FALLOPPIO, GABRIELE. - N. a Modena nel 1523, m. a Padova il 9 ott. 1562. Discepolo a Ferrara di Musa Brasavola, rinunciò a un canonicato per darsi ai suoi studi prediletti di anatomia e di medicina. A 24 anni (1547) salì alla cattedra di anatomia nello Studio di Ferrara. Passò poi a quello pisano finché, nel 1551, la Repubblica di Venezia lo chiamò lettore nell'Ateneo di Padova dove successivamente tenne le cattedre di anatomia, di chirurgia, e dei semplici. Di grande sapere, spesso richiesto della sua opera, curò illustri infermi a Milano, Firenze, Roma; in viaggi per istruzione personale, si recò in Francia e in Grecia.

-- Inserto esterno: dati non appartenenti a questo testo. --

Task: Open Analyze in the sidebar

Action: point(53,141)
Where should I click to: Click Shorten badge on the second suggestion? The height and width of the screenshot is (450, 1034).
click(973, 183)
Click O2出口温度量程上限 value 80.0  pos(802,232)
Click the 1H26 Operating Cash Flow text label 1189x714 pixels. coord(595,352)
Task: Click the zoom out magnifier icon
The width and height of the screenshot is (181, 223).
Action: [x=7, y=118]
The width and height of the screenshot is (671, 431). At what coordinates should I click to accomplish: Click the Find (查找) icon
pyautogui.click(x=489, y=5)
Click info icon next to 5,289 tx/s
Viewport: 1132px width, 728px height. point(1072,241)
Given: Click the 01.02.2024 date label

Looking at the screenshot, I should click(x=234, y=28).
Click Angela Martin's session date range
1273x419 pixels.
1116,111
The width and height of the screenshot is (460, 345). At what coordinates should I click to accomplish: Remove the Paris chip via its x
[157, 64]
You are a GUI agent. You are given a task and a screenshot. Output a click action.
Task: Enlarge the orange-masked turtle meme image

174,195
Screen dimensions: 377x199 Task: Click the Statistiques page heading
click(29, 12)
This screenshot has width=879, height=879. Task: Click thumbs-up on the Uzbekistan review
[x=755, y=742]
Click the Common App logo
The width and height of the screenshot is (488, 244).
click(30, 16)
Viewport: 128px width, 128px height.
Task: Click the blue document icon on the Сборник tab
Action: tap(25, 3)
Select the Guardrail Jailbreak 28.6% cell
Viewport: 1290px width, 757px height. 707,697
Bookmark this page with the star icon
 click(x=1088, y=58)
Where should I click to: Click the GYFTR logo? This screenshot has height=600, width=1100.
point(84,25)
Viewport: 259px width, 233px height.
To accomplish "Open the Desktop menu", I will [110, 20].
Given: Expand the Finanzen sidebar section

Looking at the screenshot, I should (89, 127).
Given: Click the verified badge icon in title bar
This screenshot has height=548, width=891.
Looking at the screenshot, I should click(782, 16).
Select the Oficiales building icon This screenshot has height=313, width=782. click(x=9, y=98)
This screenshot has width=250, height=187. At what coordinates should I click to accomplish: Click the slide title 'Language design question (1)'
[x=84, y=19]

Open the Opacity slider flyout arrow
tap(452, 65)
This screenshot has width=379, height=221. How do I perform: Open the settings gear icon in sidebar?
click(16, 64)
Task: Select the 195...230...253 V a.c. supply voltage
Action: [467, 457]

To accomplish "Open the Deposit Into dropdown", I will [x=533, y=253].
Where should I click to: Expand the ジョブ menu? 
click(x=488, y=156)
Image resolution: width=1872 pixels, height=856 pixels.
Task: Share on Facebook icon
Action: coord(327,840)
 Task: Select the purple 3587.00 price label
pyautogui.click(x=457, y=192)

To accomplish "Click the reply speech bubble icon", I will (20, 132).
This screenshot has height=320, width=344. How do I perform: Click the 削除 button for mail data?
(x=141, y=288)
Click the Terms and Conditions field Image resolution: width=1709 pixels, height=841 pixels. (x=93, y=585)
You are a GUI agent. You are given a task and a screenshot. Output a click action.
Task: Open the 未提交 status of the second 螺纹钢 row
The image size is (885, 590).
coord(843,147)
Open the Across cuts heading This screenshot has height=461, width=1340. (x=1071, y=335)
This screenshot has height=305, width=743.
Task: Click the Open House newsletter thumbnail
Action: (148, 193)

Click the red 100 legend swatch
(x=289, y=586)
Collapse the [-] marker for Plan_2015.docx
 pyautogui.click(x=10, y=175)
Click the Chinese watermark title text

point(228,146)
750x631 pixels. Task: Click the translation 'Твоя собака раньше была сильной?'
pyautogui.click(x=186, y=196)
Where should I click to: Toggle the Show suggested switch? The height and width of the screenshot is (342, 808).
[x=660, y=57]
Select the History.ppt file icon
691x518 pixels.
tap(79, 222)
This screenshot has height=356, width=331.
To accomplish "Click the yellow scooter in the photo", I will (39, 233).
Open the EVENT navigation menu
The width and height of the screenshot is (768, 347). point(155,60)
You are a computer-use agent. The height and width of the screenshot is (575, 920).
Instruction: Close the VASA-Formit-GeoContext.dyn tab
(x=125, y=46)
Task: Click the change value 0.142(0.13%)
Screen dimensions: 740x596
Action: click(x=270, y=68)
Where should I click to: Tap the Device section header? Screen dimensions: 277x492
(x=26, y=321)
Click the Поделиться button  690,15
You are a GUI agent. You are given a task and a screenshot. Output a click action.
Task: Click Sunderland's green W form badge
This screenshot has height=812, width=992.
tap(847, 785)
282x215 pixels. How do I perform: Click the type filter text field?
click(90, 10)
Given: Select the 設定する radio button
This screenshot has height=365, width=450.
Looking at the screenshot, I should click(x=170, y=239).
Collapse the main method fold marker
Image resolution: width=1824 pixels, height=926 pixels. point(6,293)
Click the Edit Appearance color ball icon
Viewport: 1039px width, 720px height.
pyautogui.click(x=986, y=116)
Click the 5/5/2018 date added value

La sua opera scientifica riguarda principalmente la chirurgia e l'anatomia; ma si occupò anche di terapeutica, ideologia, clinica medica, sifilida. Innumerevoli le sue scoperte anatomiche; geniale nel prescrivere nuovi metodi profilattici, terapeutici, ortopedici.
Tra i suoi scritti: Observaciones anatomicas in libros quinque digesta (ivi 1561); Expansia in librum Galeni de ossibus (Venezia 1570); De compositione medicamentarum cui accesserunt tabulae eiusdem de cauterias (ivi 1570); Compendium de anatome corporis humani (ivi 1571).